> [Excerpt provided]
━━━
Amid an upcoming dual staff departure at the Native American Cultural Center, some students have expressed frustration to Yale administrators about the lack of continuity with leadership at the center.
NACC Director Kelly Fayard and Assistant Director Kapi’olani Laronal are both slated to leave their posts at the cultural center after this semester. Fayard announced her departure in January, and Laronal announced hers in an email to the NACC community Feb. 7. Earlier this month, students upset by the departure of the center’s two main leaders penned letters to Dean of Yale College Marvin Chun and Associate Vice President of Student Life Burgwell Howard, prompting the two administrators to host a listening session for concerned students at the NACC last Wednesday evening.
“No one is happy about the situation,” Chun said in an interview with the News. “Turnover happens, and turnover in student life happens more frequently than turnover in faculty, and so part of it is just the landscape. But it is unfortunate that both will be leaving at the same time — that is not ideal. We have a very, very strong commitment to searching for the best and recruiting to Yale the best folks we can find for those positions.”
Fayard is leaving Yale to work in the anthropology department at the University of Denver. In an email to the News, Fayard said that while she feels “privileged” to have taken on the director role at the NACC, she decided to depart her position because she has “sorely missed teaching full time as well as writing and research.”
━━━
(Part of a data file)

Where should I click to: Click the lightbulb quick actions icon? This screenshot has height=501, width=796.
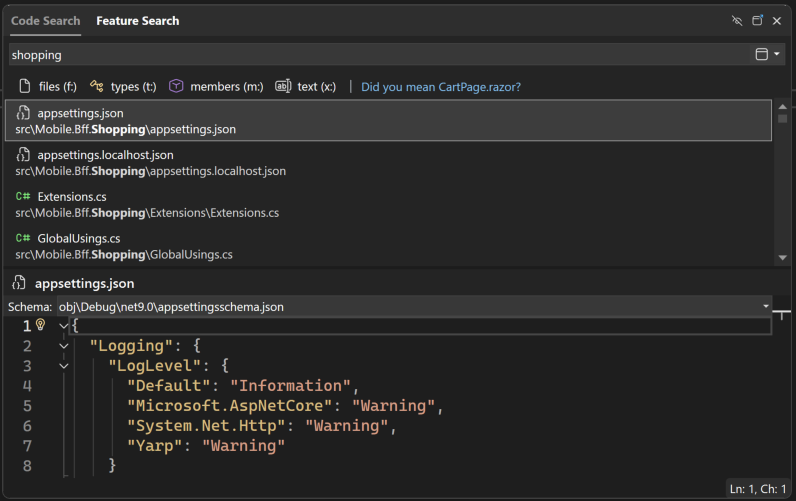click(x=41, y=325)
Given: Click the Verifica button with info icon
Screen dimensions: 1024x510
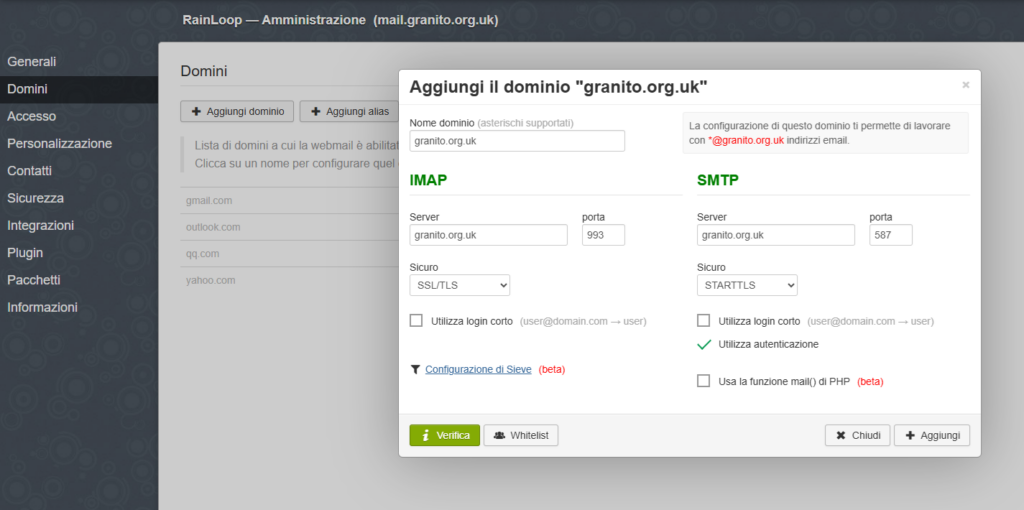Looking at the screenshot, I should click(x=444, y=435).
━━━
> [Tasks to perform]
• A. Turn the paragraph of the article on the Native American Cultural Center that begins "NACC Director Kelly Fayard" into a short bulleted list that keeps its main facts.
• B. According to the article on the Native American Cultural Center, where is Fayard going to work after leaving Yale?
• C. Pick up the article on the Native American Cultural Center staff departures right after its final sentence and keep writing.
The material has nothing to do with what comes next.

> [Responses to the exercise]
• A.
- NACC Director Kelly Fayard and Assistant Director Kapi’olani Laronal will both leave the center after this semester.
- Fayard announced her departure in January, and Laronal announced hers in a Feb. 7 email to the NACC community.
- Upset students wrote letters to Dean of Yale College Marvin Chun and Associate Vice President of Student Life Burgwell Howard.
- Chun and Howard then held a listening session for concerned students at the NACC last Wednesday evening.

• B. The anthropology department at the University of Denver.

• C.
Laronal did not mention her reasons for departure in her February letter to the NACC community, and she did not respond to two email requests for comment from the News. When asked about the reasons for Laronal’s departure, both Howard and Chun told the News that they could not comment due to the confidentiality of personnel matters. Howard said Laronal assumed the assistant director role in the summer of 2016 — shortly after its creation — and “it is our expectation that she will finish out the academic year, in her role of supporting students and the NACC.” According to Chun, employment contracts for assistant directors at the cultural centers are three years long.
In the email announcing Laronal’s departure, Fayard wrote that she knew that many community members “may feel unsettled because of these two sudden departures from the NACC leadership.” Still, she emphasized her and Laronal’s commitment to the community and its individual members, assuring the community “that we will end on a positive note and look forward to new and energizing leadership for the fall.”
Following the announcements, students wrote individual and group letters to Howard and Chun expressing concern at the potential effects of the departures, particularly that of Laronal.
“Assistant Director Laronal’s end of contract comes at a time during which NACC leadership is already entering a period of transition with the departure of the NACC’s director,” a letter signed by 11 students read. “The one-two punch of letting go of Laronal as the director leaves will have serious consequences for the coordination of the Center and its community, and this move is completely antithetical to the emotional and mental health needs of students.”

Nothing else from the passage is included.